Better still GDB recently learned they will not come under the rubrik of the UK regulator Offcom, which gives them a little leeway on cost.
Says local TV infrastructure founder, Jim Deans: “BT intend to have a walled garden similar to Homechoice but on a nationwide scale, Cable TV down a thinner cable. No web browsing, no open network, channels will fall under OFCOM so forget Local TV as it will too expensive. In fact there will be nothing new, just all the same stuff SKY or NTL have except possibly on demand. Big deal and no help to Britian’s up and coming producers. directors, actors editors or camera crews.”
Why is local TV important?

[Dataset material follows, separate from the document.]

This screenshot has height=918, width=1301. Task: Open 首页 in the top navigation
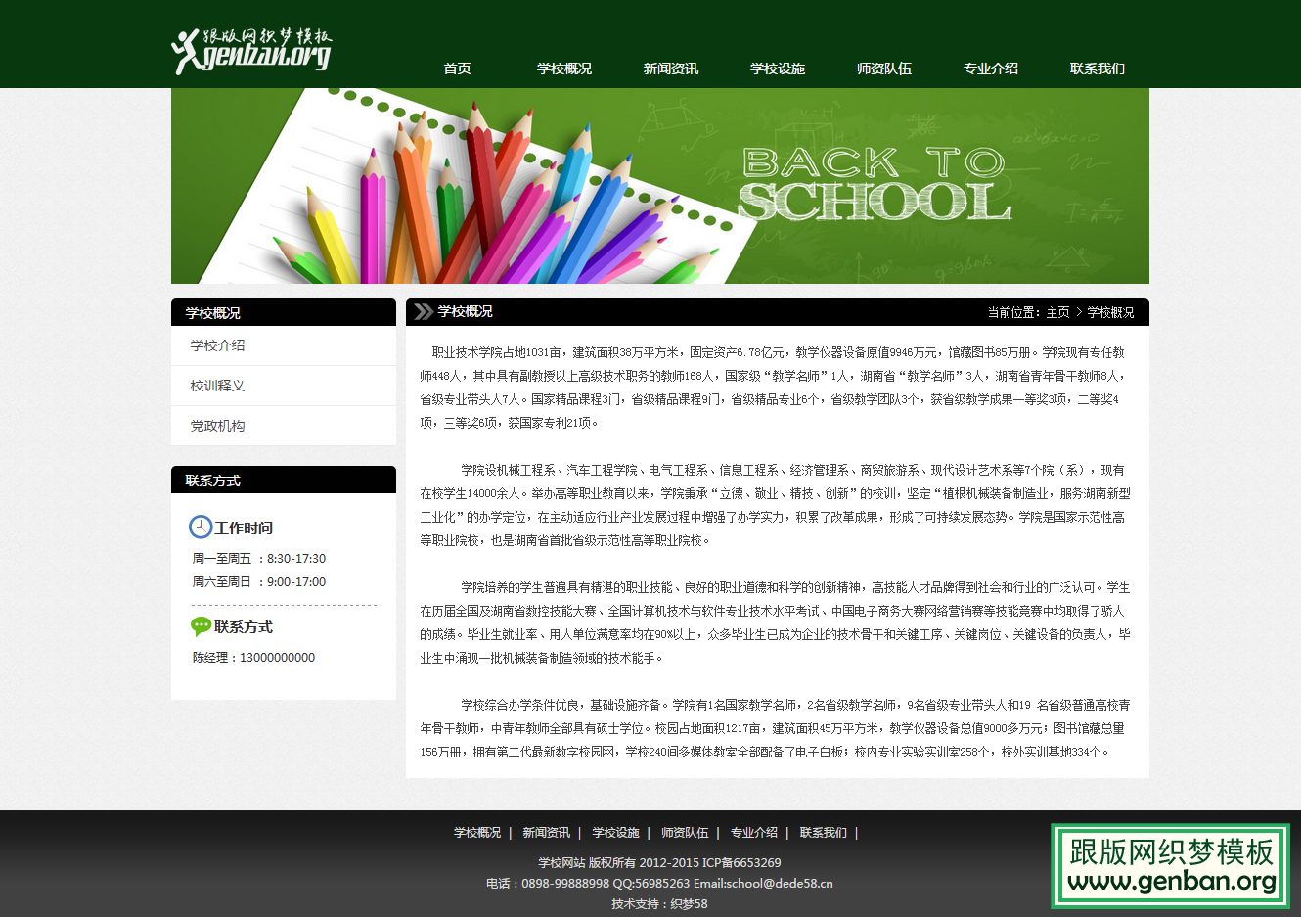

It is an important part of the long term erosion of the star, hit, celebrity mentality that’s dominated our culture for seventy years.
It is about giving people what they want even if only forty of them want it.
It’s also about creating a new culture where values are widely distributed and diverse, where there is no dominant set of values that represents a right way, so it is politically highly charged.
And as Anderson has been busy pointing out it’s part of a total disruption of how western economies work, structured paternalism giving way to something anarchic and creative.
Comments
WordPress database error: [Can't open file: 'wp_comments.MYI'. (errno: 144)]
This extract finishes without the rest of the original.